Data records
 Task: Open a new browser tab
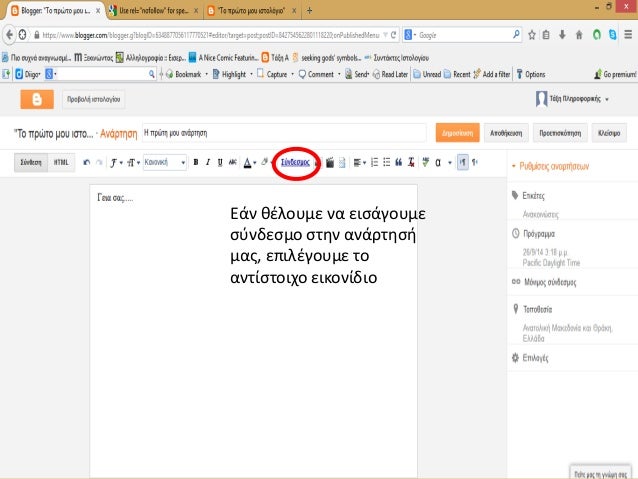pos(309,11)
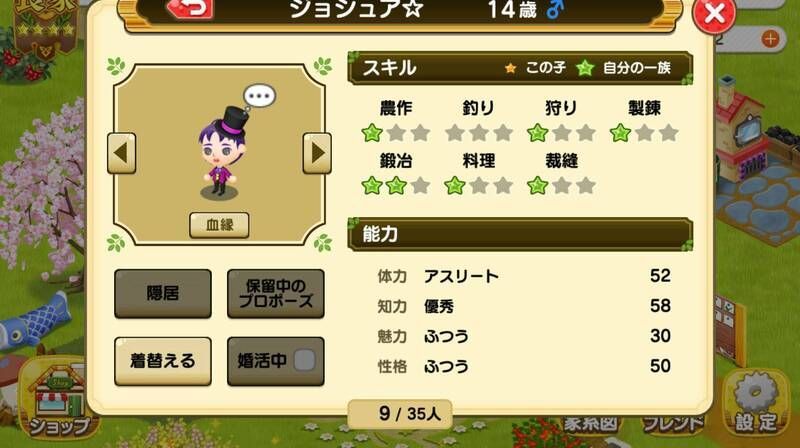Image resolution: width=800 pixels, height=448 pixels.
Task: Open 保留中のプロポーズ pending proposals
Action: 276,293
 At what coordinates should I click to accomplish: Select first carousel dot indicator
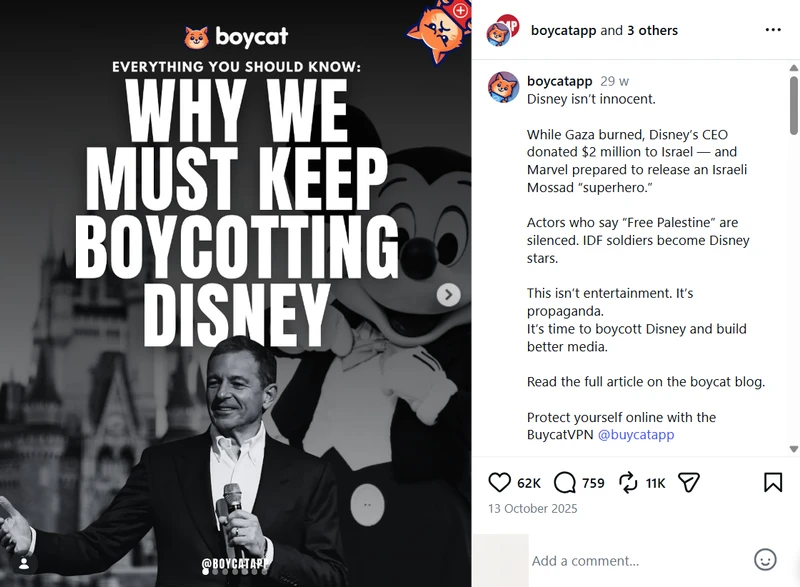pyautogui.click(x=206, y=572)
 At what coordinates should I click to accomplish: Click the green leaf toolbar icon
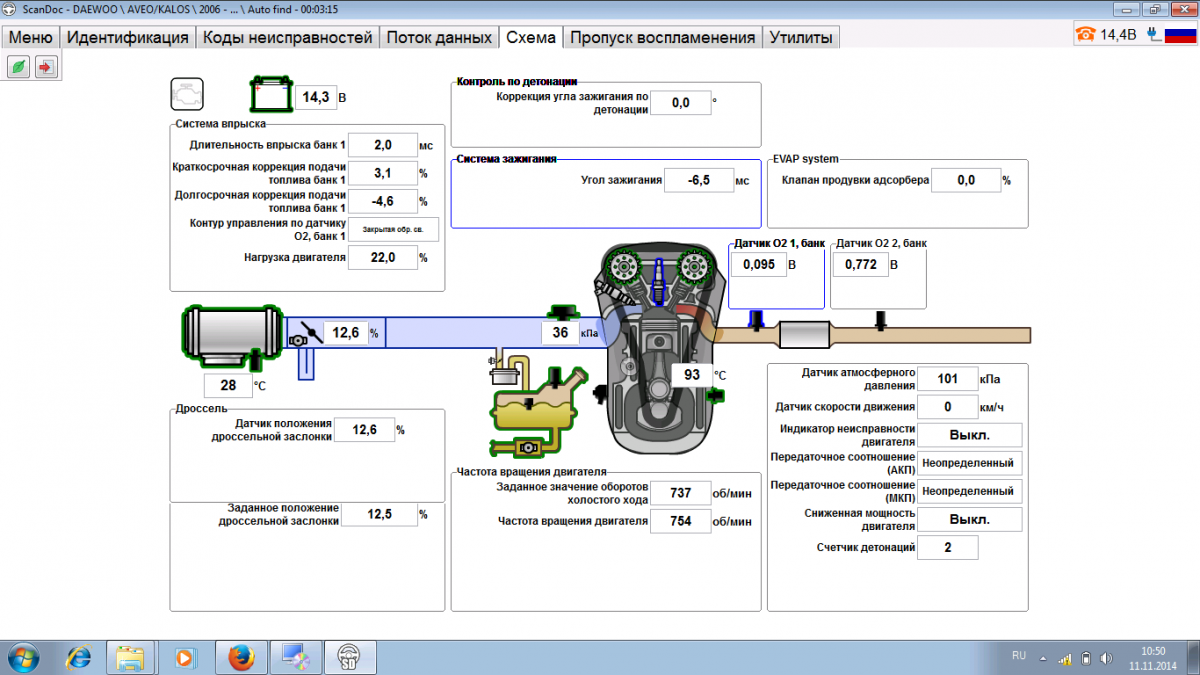pyautogui.click(x=18, y=67)
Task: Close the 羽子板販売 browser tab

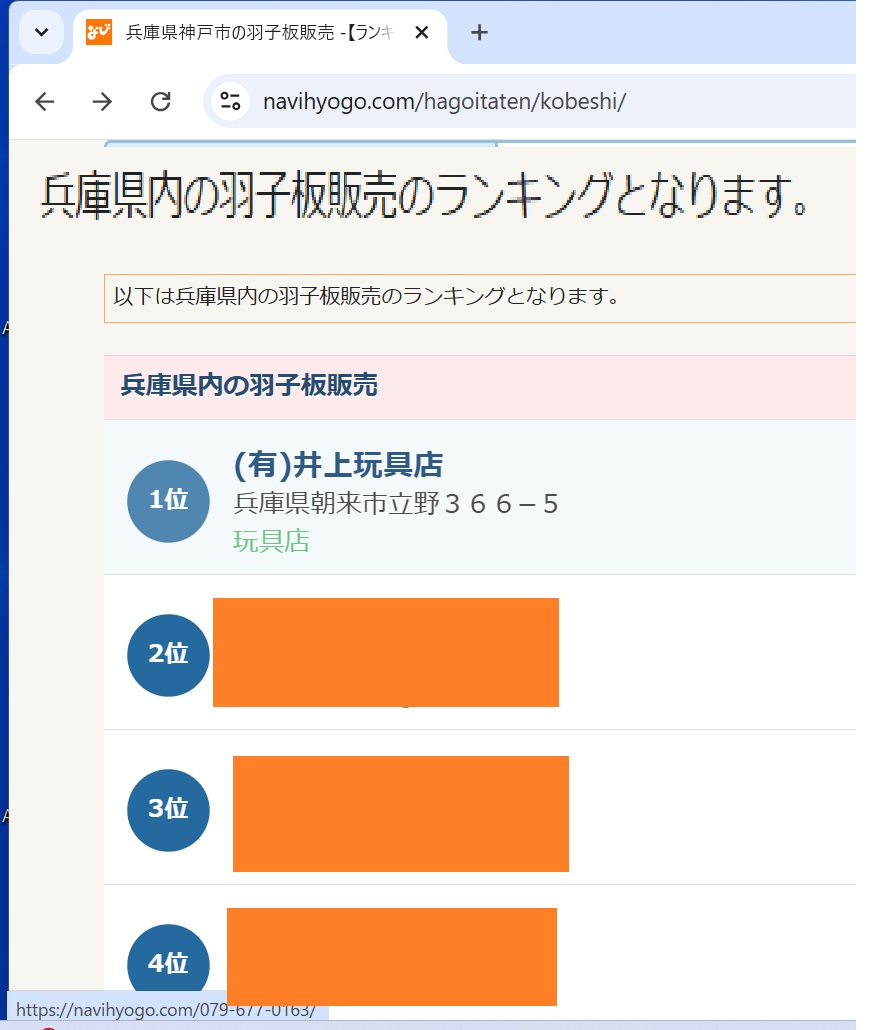Action: [x=421, y=32]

ABOUT THIS TASK:
Please reproduce each entry above word for word and keep the pictures out of the copy.

ANSWER BELOW:
 Task: Open a new browser tab
pos(309,11)
Image resolution: width=800 pixels, height=448 pixels.
Task: Open 保留中のプロポーズ pending proposals
Action: 276,293
 At what coordinates should I click to accomplish: Select first carousel dot indicator
pyautogui.click(x=206, y=572)
 At what coordinates should I click to accomplish: Click the green leaf toolbar icon
pyautogui.click(x=18, y=67)
Task: Close the 羽子板販売 browser tab

Action: [x=421, y=32]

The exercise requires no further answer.